[Item coordinate data]
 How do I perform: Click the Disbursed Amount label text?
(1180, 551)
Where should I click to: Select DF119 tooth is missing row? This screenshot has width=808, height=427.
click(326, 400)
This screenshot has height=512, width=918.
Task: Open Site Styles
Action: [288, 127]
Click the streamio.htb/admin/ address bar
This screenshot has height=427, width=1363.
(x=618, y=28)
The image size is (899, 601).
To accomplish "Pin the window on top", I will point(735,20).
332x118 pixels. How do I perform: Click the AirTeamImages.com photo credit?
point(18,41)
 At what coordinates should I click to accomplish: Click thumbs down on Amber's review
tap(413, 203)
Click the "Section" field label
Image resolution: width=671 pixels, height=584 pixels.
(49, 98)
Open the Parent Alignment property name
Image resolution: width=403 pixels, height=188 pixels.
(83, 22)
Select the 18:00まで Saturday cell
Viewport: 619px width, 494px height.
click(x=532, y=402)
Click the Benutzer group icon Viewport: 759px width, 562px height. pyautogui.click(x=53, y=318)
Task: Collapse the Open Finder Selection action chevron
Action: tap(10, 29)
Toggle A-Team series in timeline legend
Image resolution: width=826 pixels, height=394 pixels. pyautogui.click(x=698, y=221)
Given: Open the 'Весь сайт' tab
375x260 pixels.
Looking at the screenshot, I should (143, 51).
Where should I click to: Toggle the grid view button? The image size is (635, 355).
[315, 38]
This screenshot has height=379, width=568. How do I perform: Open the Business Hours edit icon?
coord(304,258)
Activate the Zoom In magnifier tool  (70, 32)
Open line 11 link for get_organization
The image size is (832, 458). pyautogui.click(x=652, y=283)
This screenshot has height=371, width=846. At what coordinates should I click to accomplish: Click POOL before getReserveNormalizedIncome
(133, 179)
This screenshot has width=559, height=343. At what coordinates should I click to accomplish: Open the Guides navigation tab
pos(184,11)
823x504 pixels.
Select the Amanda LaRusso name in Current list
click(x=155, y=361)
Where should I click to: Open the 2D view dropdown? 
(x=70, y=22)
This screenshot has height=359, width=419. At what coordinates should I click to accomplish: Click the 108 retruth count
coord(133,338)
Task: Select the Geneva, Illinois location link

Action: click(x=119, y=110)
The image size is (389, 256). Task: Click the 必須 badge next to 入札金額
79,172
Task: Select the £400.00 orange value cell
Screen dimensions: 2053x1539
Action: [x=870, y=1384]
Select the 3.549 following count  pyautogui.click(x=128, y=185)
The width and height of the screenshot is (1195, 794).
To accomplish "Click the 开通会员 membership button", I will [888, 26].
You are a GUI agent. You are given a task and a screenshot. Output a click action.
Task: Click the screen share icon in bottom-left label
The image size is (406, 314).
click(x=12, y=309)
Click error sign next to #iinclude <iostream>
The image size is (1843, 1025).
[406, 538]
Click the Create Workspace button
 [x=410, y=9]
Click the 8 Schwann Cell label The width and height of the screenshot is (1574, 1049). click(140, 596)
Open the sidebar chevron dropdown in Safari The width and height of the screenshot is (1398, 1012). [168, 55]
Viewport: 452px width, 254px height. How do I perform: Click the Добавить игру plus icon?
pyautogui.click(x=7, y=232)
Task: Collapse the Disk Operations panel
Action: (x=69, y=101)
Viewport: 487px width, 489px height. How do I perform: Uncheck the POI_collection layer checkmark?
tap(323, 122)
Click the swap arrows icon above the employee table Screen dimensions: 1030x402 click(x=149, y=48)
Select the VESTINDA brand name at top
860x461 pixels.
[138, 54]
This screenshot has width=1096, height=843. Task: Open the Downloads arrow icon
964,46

STATED GOAL — Write out every one of the entries above again, word for word.

PROBLEM SOLUTION —
 How do I perform: Click the Disbursed Amount label text?
(1180, 551)
Where should I click to: Select DF119 tooth is missing row? This screenshot has width=808, height=427.
click(326, 400)
This screenshot has height=512, width=918.
Task: Open Site Styles
Action: [288, 127]
Click the streamio.htb/admin/ address bar
This screenshot has height=427, width=1363.
(x=618, y=28)
The image size is (899, 601).
To accomplish "Pin the window on top", I will point(735,20).
332x118 pixels. How do I perform: Click the AirTeamImages.com photo credit?
point(18,41)
 At what coordinates should I click to accomplish: Click thumbs down on Amber's review
tap(413, 203)
Click the "Section" field label
Image resolution: width=671 pixels, height=584 pixels.
(49, 98)
Open the Parent Alignment property name
Image resolution: width=403 pixels, height=188 pixels.
(83, 22)
Select the 18:00まで Saturday cell
Viewport: 619px width, 494px height.
click(x=532, y=402)
Click the Benutzer group icon Viewport: 759px width, 562px height. pyautogui.click(x=53, y=318)
Task: Collapse the Open Finder Selection action chevron
Action: tap(10, 29)
Toggle A-Team series in timeline legend
Image resolution: width=826 pixels, height=394 pixels. pyautogui.click(x=698, y=221)
Given: Open the 'Весь сайт' tab
375x260 pixels.
Looking at the screenshot, I should (143, 51).
Where should I click to: Toggle the grid view button? The image size is (635, 355).
[315, 38]
This screenshot has height=379, width=568. How do I perform: Open the Business Hours edit icon?
coord(304,258)
Activate the Zoom In magnifier tool  (70, 32)
Open line 11 link for get_organization
The image size is (832, 458). pyautogui.click(x=652, y=283)
This screenshot has height=371, width=846. At what coordinates should I click to accomplish: Click POOL before getReserveNormalizedIncome
(133, 179)
This screenshot has width=559, height=343. At what coordinates should I click to accomplish: Open the Guides navigation tab
pos(184,11)
823x504 pixels.
Select the Amanda LaRusso name in Current list
click(x=155, y=361)
Where should I click to: Open the 2D view dropdown? 
(x=70, y=22)
This screenshot has height=359, width=419. At what coordinates should I click to accomplish: Click the 108 retruth count
coord(133,338)
Task: Select the Geneva, Illinois location link

Action: click(x=119, y=110)
The image size is (389, 256). Task: Click the 必須 badge next to 入札金額
79,172
Task: Select the £400.00 orange value cell
Screen dimensions: 2053x1539
Action: [x=870, y=1384]
Select the 3.549 following count  pyautogui.click(x=128, y=185)
The width and height of the screenshot is (1195, 794).
To accomplish "Click the 开通会员 membership button", I will [888, 26].
You are a GUI agent. You are given a task and a screenshot. Output a click action.
Task: Click the screen share icon in bottom-left label
The image size is (406, 314).
click(x=12, y=309)
Click error sign next to #iinclude <iostream>
The image size is (1843, 1025).
[406, 538]
Click the Create Workspace button
 [x=410, y=9]
Click the 8 Schwann Cell label The width and height of the screenshot is (1574, 1049). click(140, 596)
Open the sidebar chevron dropdown in Safari The width and height of the screenshot is (1398, 1012). [168, 55]
Viewport: 452px width, 254px height. How do I perform: Click the Добавить игру plus icon?
pyautogui.click(x=7, y=232)
Task: Collapse the Disk Operations panel
Action: (x=69, y=101)
Viewport: 487px width, 489px height. How do I perform: Uncheck the POI_collection layer checkmark?
tap(323, 122)
Click the swap arrows icon above the employee table Screen dimensions: 1030x402 click(x=149, y=48)
Select the VESTINDA brand name at top
860x461 pixels.
[138, 54]
This screenshot has width=1096, height=843. Task: Open the Downloads arrow icon
964,46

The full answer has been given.